Two other scores are important: the low indulgence and individualism scores. Both societies do not value the individual over the group. Hence the willingness to fight what is, on an individual scale, a meaningless war, of value mostly only to the elites back in the capital. Both societies, as demonstrated by their indulgence scores, are willing to suffer along the way. Societies that have low scores here do not flinch as often in the face of hardship, valuing happiness less than other societies.

Thus a perfect storm: citizens who are willing to die and suffer while empowering remote, distant elites. It explains why Vladimir Putin has not suffered electorally despite the costs of the Ukraine war. Body bags home don’t have the same electoral effect for either side. To give in will prove that the elite cannot provide the security they must and will doubtless topple them from power. So Kiev and Moscow build trenches and threaten one another.

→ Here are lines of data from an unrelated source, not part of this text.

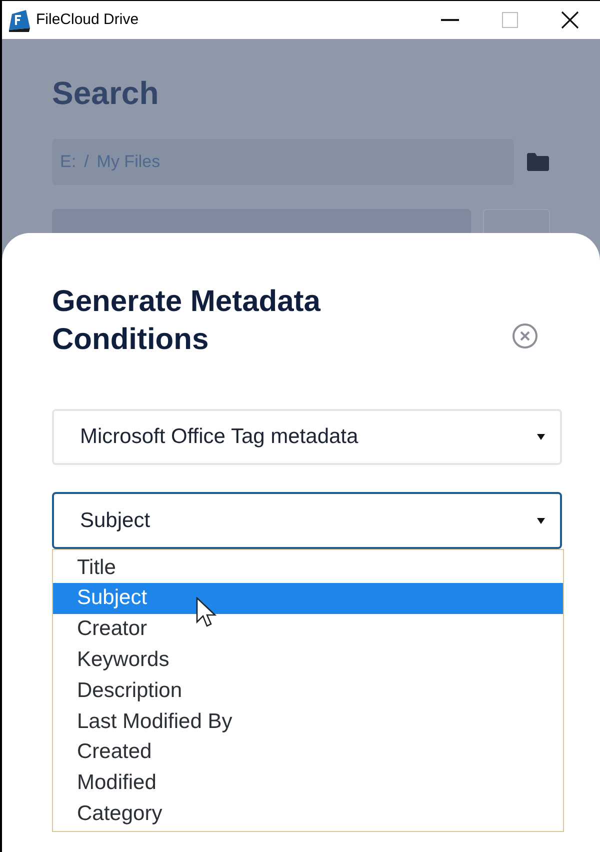 This screenshot has height=852, width=600. Describe the element at coordinates (88, 20) in the screenshot. I see `window-title: FileCloud Drive` at that location.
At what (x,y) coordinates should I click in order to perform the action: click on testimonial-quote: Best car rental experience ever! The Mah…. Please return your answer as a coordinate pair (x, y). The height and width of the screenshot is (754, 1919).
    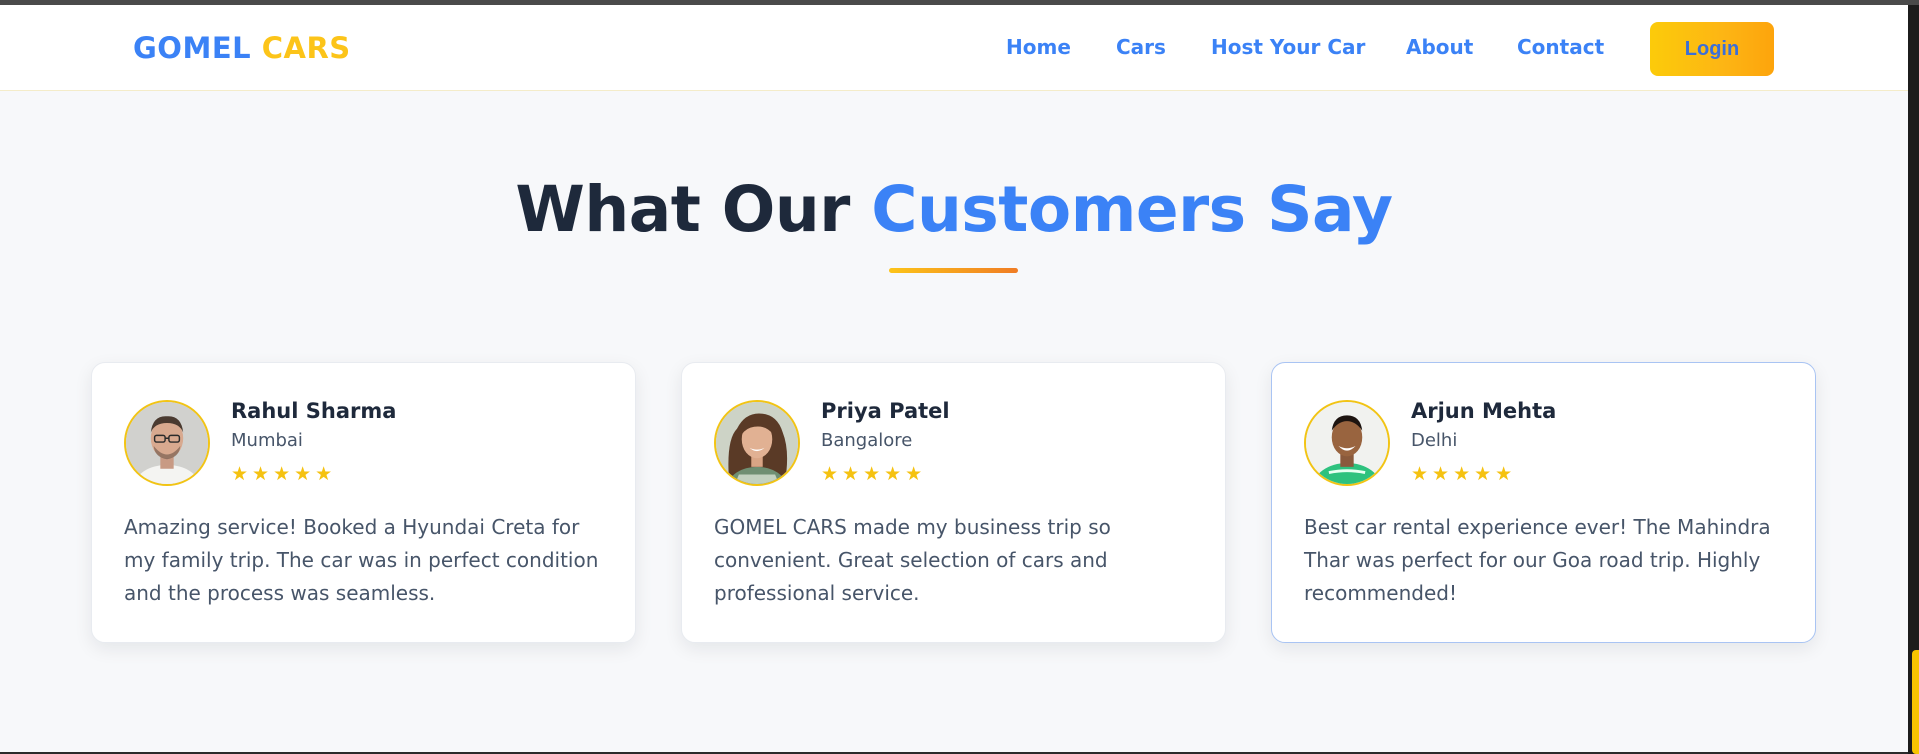
    Looking at the image, I should click on (1538, 560).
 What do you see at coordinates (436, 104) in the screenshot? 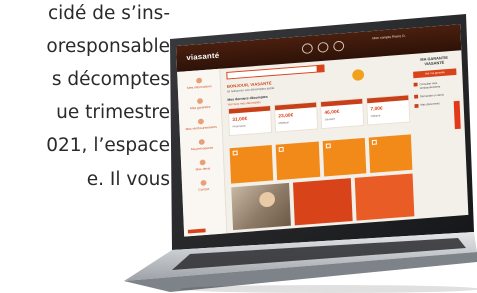
I see `garantie-link: Mes documents` at bounding box center [436, 104].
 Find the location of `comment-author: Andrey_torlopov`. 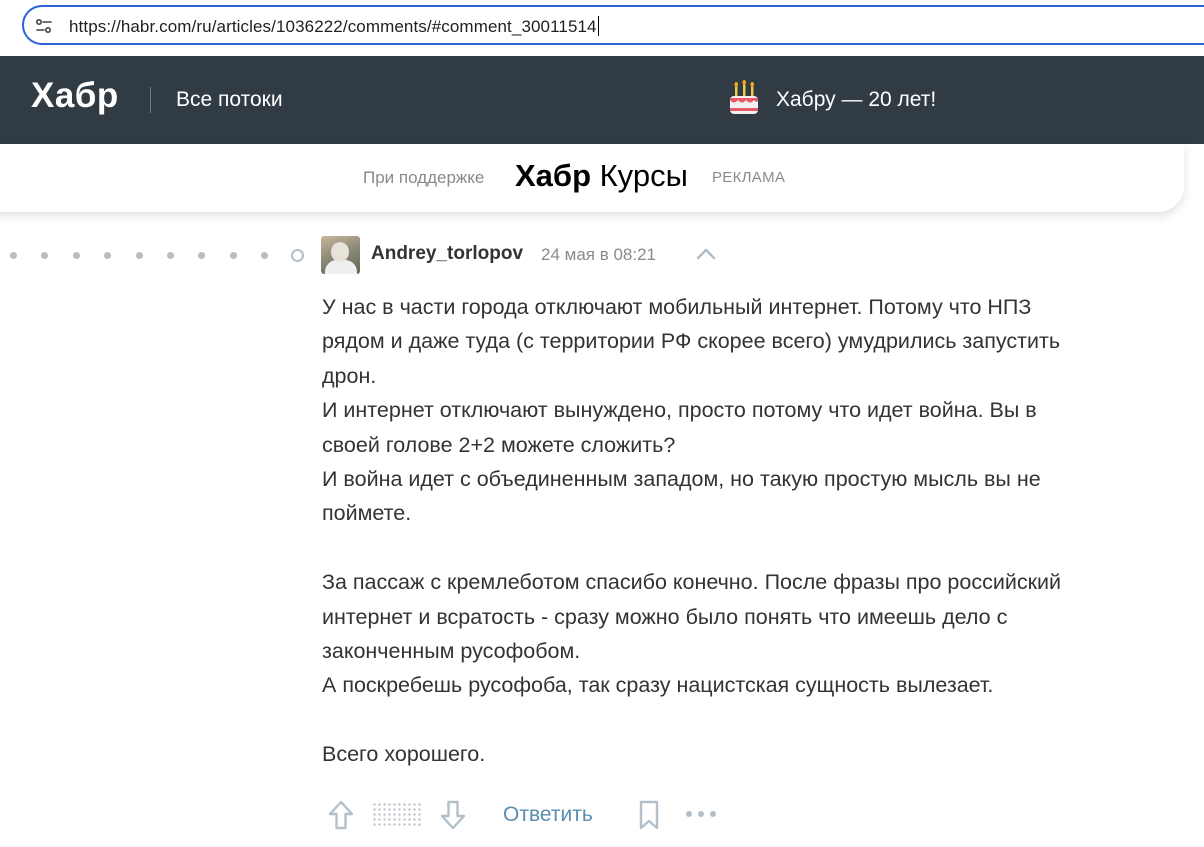

comment-author: Andrey_torlopov is located at coordinates (447, 254).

The good news: both elites are wise enough to know an open war is a disaster

While doubtless Russia could roll into Kiev in a matter of weeks, to do so would invite a massed response from Europe, still the world’s most powerful continent, in alliance with the United States. It would empower Hillary Clinton in the American election while weakening the Kremlin favorite, Donald Trump. It could well rise up to nuclear war.

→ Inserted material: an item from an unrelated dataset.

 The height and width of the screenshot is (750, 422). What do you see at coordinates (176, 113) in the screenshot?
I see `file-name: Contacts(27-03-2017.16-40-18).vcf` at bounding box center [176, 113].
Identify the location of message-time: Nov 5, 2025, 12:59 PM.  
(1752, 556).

But even if it didn’t, once Russia was in Ukraine, it would be stuck occupying 45 million Ukrainian citizens. The United States couldn’t even manage far less populous Iraq. Should the West avoid nuclear war, it could readily arm a rebellion that would bleed the Russian military just as the Afghans did the Soviets. Being on the border with Romania and Poland, two NATO states, would make the job incredibly simpler.

Ukrainian elites, meanwhile, know they don’t have the West’s backing for a full offensive, nor the army to do it. They prefer to wear down the Russian bear through sanctions and tit-for-tat bombings without the escalation that could provoke Moscow to occupy the whole country.

Still, the cultural pressure to fight will remain strong. Neither side has an incentive to spare lives or reduce overall suffering; if anything, elites can get away with all sorts of abuse before they’re reigned in by their own people.

Such societies are the cornerstone of conflict. Thankfully, human culture is not monolithic: it changes over time. As battles fail to yield results, cultures can shift and war weariness can set in.

Still, for the time being, we can expect further escalations that go just short of war in Donbas.

This story first appeared at Geopolitics Made Super, August 18, 2016.